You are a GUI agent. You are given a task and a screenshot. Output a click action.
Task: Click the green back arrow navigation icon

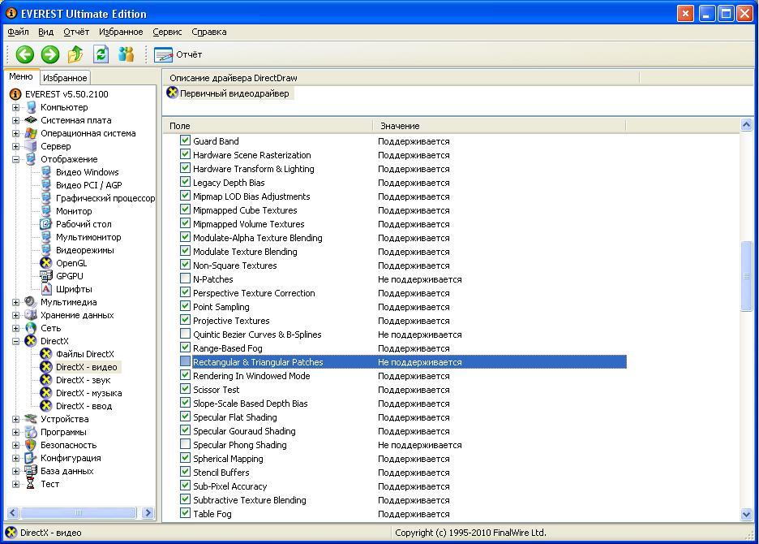point(24,54)
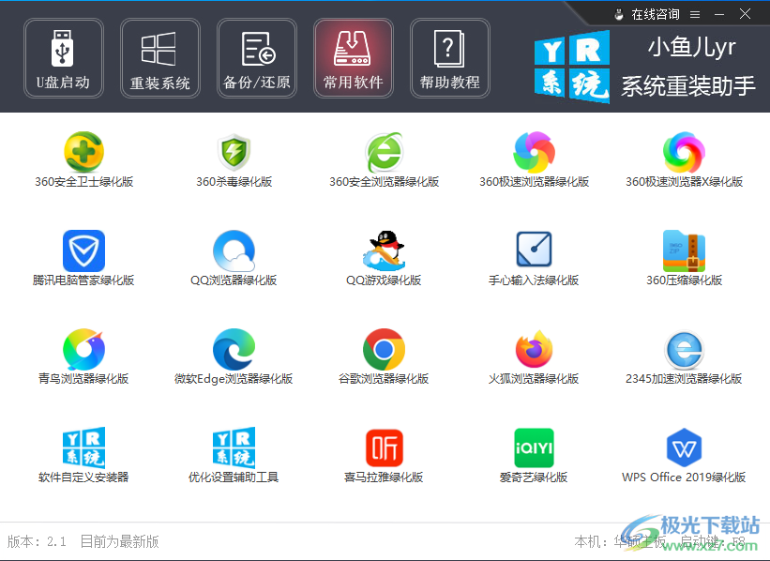Launch 微软Edge浏览器绿化版

(234, 356)
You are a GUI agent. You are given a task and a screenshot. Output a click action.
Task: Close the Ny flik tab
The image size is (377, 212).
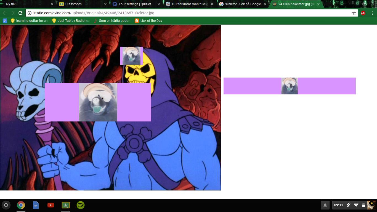point(52,4)
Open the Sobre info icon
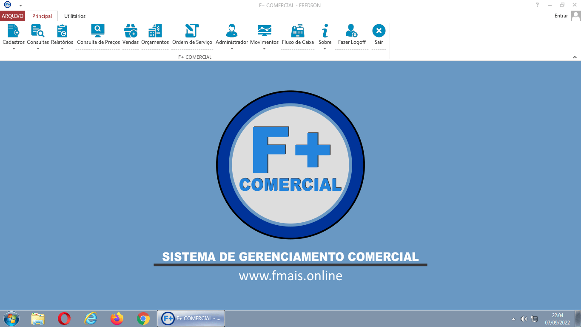The height and width of the screenshot is (327, 581). pos(325,31)
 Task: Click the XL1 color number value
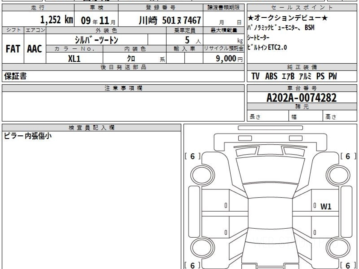74,59
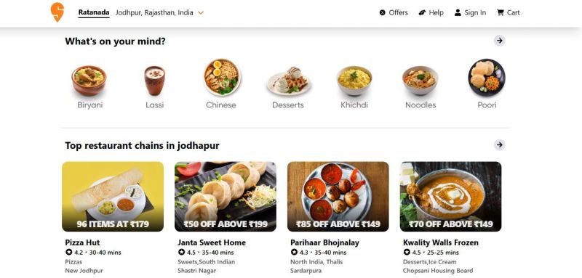The image size is (582, 278).
Task: Choose the Poori category
Action: pos(487,84)
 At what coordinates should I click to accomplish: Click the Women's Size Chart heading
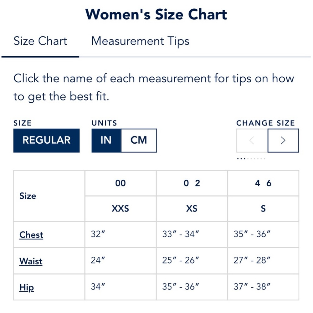click(156, 14)
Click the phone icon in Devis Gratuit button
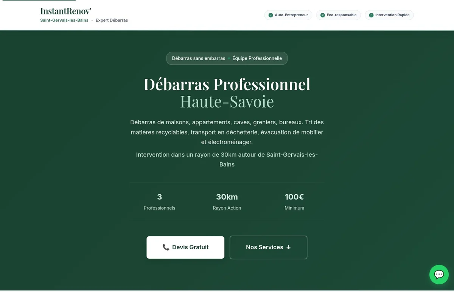 click(x=166, y=247)
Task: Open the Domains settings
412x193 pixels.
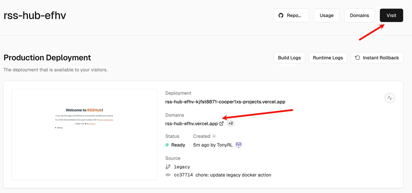Action: 359,15
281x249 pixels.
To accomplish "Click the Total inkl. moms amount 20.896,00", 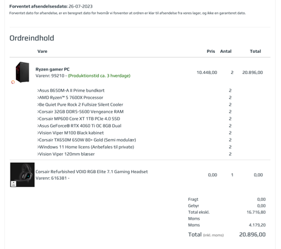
______________________________
Reproduce all of the data above word for word, from the first line to the last, leaving out the pictures.

*Result*:
You are a GUI agent. You are given a task and a screenshot. Output a click action.
Task: Click the green back arrow navigation icon

point(24,54)
Launch 微软Edge浏览器绿化版

(234, 356)
You are a GUI agent. You are given a task and a screenshot. Output a click action.
Task: Close the Ny flik tab
The image size is (377, 212).
point(52,4)
Open the Sobre info icon
The height and width of the screenshot is (327, 581). pos(325,31)
 Task: Click the XL1 color number value
74,59
The image size is (582, 278).
Task: Choose the Poori category
Action: pos(487,84)
 At what coordinates should I click to accomplish: Click the Women's Size Chart heading
click(156, 14)
Click the phone icon in Devis Gratuit button
 click(x=166, y=247)
Task: Open the Domains settings
412x193 pixels.
Action: 359,15
281x249 pixels.
To accomplish "Click the Total inkl. moms amount 20.896,00", 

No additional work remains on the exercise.